# WHAT YOU NEED TO DO
Rewrite the lines from the one containing "This screenshot has width=960, height=439." through the end of the entries, substituting "image" for "screenshot" and changing nothing else, and leave the pictures out of your answer.
[start of DATASET]
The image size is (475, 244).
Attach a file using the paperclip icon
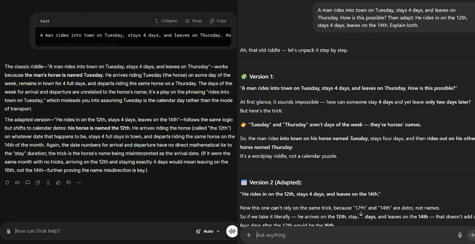8,231
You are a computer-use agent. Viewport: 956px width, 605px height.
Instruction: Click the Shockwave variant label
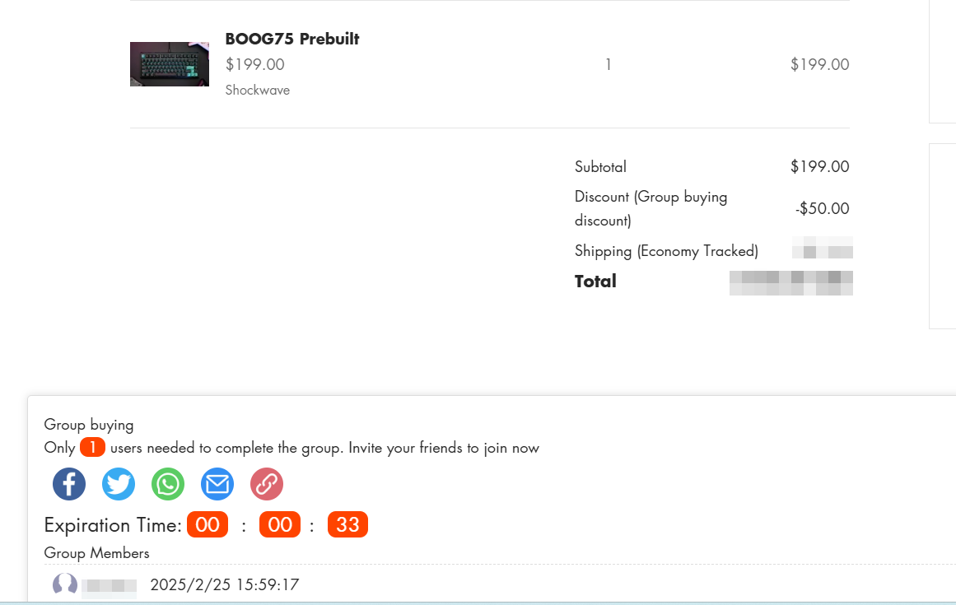click(x=257, y=90)
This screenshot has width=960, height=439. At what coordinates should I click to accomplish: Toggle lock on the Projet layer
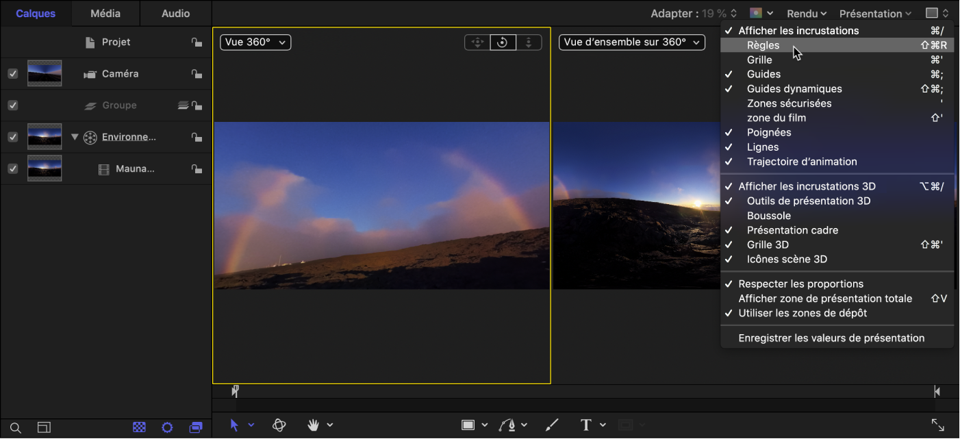197,42
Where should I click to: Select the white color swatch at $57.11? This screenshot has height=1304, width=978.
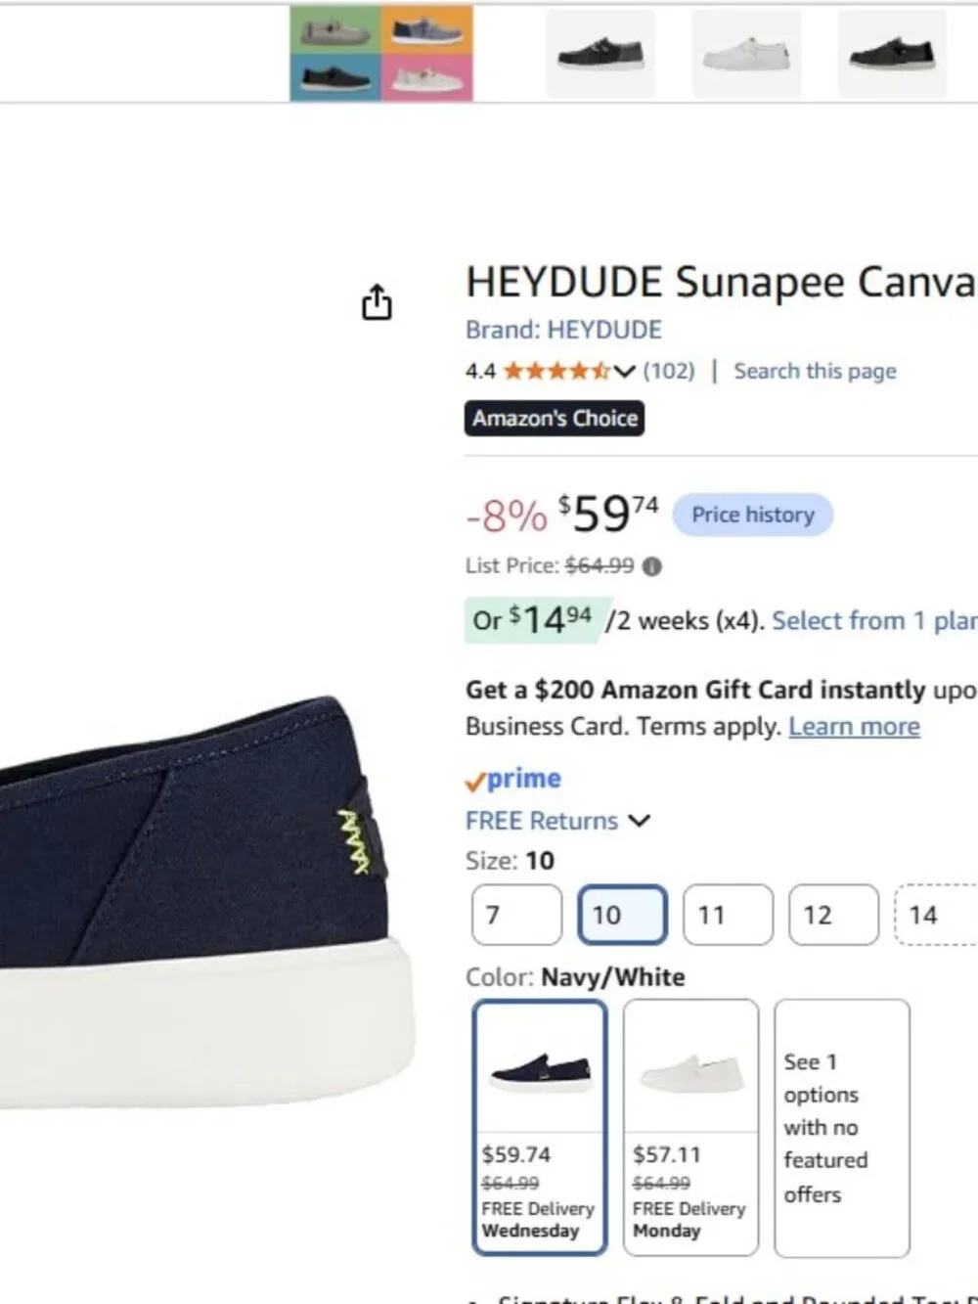690,1127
[end of DATASET]
# IN RESPONSE
This image has width=960, height=439. At what coordinates should I click to accomplish: Toggle lock on the Projet layer
197,42
Where should I click to: Select the white color swatch at $57.11? This image has height=1304, width=978.
690,1127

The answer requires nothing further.